:: MATERIAL SHOWN ::

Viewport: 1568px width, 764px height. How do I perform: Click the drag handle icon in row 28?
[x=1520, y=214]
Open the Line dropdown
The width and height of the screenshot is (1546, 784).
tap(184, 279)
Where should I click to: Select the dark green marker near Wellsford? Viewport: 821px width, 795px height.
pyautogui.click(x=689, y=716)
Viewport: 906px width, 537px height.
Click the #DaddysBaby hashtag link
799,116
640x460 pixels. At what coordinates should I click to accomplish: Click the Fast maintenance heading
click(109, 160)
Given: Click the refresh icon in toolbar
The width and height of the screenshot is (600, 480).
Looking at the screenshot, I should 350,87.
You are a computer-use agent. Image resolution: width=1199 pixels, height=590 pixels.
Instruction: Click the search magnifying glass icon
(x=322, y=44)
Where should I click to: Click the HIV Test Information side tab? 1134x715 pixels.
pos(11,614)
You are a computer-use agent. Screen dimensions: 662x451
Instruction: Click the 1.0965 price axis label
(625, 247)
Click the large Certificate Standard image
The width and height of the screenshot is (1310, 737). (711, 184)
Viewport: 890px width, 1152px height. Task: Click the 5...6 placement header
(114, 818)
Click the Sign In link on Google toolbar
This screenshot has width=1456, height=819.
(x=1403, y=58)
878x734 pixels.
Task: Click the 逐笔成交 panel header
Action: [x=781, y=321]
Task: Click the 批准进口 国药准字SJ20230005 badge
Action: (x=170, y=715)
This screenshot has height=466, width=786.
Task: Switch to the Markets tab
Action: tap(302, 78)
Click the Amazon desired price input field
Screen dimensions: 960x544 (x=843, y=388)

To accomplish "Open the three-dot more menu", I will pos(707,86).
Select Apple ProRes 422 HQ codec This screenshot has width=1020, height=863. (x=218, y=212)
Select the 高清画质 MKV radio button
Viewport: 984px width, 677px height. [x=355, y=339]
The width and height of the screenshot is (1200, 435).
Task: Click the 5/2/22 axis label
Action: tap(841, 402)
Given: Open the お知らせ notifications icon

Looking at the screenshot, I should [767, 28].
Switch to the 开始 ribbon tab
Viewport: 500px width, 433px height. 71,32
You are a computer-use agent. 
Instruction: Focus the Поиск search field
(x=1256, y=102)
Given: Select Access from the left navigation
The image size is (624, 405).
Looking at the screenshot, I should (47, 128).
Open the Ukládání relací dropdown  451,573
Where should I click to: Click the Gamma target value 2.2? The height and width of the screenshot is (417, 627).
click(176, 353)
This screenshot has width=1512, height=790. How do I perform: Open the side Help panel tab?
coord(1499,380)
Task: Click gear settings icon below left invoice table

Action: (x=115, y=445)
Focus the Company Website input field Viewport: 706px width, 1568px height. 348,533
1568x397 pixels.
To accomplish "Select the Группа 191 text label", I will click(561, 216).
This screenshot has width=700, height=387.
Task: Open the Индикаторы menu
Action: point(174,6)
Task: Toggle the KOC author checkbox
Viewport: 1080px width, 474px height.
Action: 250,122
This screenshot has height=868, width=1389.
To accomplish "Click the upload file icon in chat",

:::

#### TASK INSTRUCTIONS:
Give all of the lines above again, exactly as they are.

#### REPLY TO THE TASK:
Viewport: 1568px width, 764px height. How do I perform: Click the drag handle icon in row 28?
[x=1520, y=214]
Open the Line dropdown
The width and height of the screenshot is (1546, 784).
tap(184, 279)
Where should I click to: Select the dark green marker near Wellsford? Viewport: 821px width, 795px height.
pyautogui.click(x=689, y=716)
Viewport: 906px width, 537px height.
Click the #DaddysBaby hashtag link
799,116
640x460 pixels. At what coordinates should I click to accomplish: Click the Fast maintenance heading
click(109, 160)
Given: Click the refresh icon in toolbar
The width and height of the screenshot is (600, 480).
Looking at the screenshot, I should 350,87.
You are a computer-use agent. Image resolution: width=1199 pixels, height=590 pixels.
Instruction: Click the search magnifying glass icon
(x=322, y=44)
Where should I click to: Click the HIV Test Information side tab? 1134x715 pixels.
pos(11,614)
You are a computer-use agent. Screen dimensions: 662x451
Instruction: Click the 1.0965 price axis label
(625, 247)
Click the large Certificate Standard image
The width and height of the screenshot is (1310, 737). (711, 184)
Viewport: 890px width, 1152px height. Task: Click the 5...6 placement header
(114, 818)
Click the Sign In link on Google toolbar
This screenshot has width=1456, height=819.
(x=1403, y=58)
878x734 pixels.
Task: Click the 逐笔成交 panel header
Action: [x=781, y=321]
Task: Click the 批准进口 国药准字SJ20230005 badge
Action: (x=170, y=715)
This screenshot has height=466, width=786.
Task: Switch to the Markets tab
Action: tap(302, 78)
Click the Amazon desired price input field
Screen dimensions: 960x544 (x=843, y=388)

To accomplish "Open the three-dot more menu", I will pos(707,86).
Select Apple ProRes 422 HQ codec This screenshot has width=1020, height=863. (x=218, y=212)
Select the 高清画质 MKV radio button
Viewport: 984px width, 677px height. [x=355, y=339]
The width and height of the screenshot is (1200, 435).
Task: Click the 5/2/22 axis label
Action: tap(841, 402)
Given: Open the お知らせ notifications icon

Looking at the screenshot, I should [767, 28].
Switch to the 开始 ribbon tab
Viewport: 500px width, 433px height. 71,32
You are a computer-use agent. 
Instruction: Focus the Поиск search field
(x=1256, y=102)
Given: Select Access from the left navigation
The image size is (624, 405).
Looking at the screenshot, I should (47, 128).
Open the Ukládání relací dropdown  451,573
Where should I click to: Click the Gamma target value 2.2? The height and width of the screenshot is (417, 627).
click(176, 353)
This screenshot has width=1512, height=790. How do I perform: Open the side Help panel tab?
coord(1499,380)
Task: Click gear settings icon below left invoice table

Action: (x=115, y=445)
Focus the Company Website input field Viewport: 706px width, 1568px height. 348,533
1568x397 pixels.
To accomplish "Select the Группа 191 text label", I will click(561, 216).
This screenshot has width=700, height=387.
Task: Open the Индикаторы menu
Action: point(174,6)
Task: Toggle the KOC author checkbox
Viewport: 1080px width, 474px height.
Action: 250,122
This screenshot has height=868, width=1389.
To accomplish "Click the upload file icon in chat",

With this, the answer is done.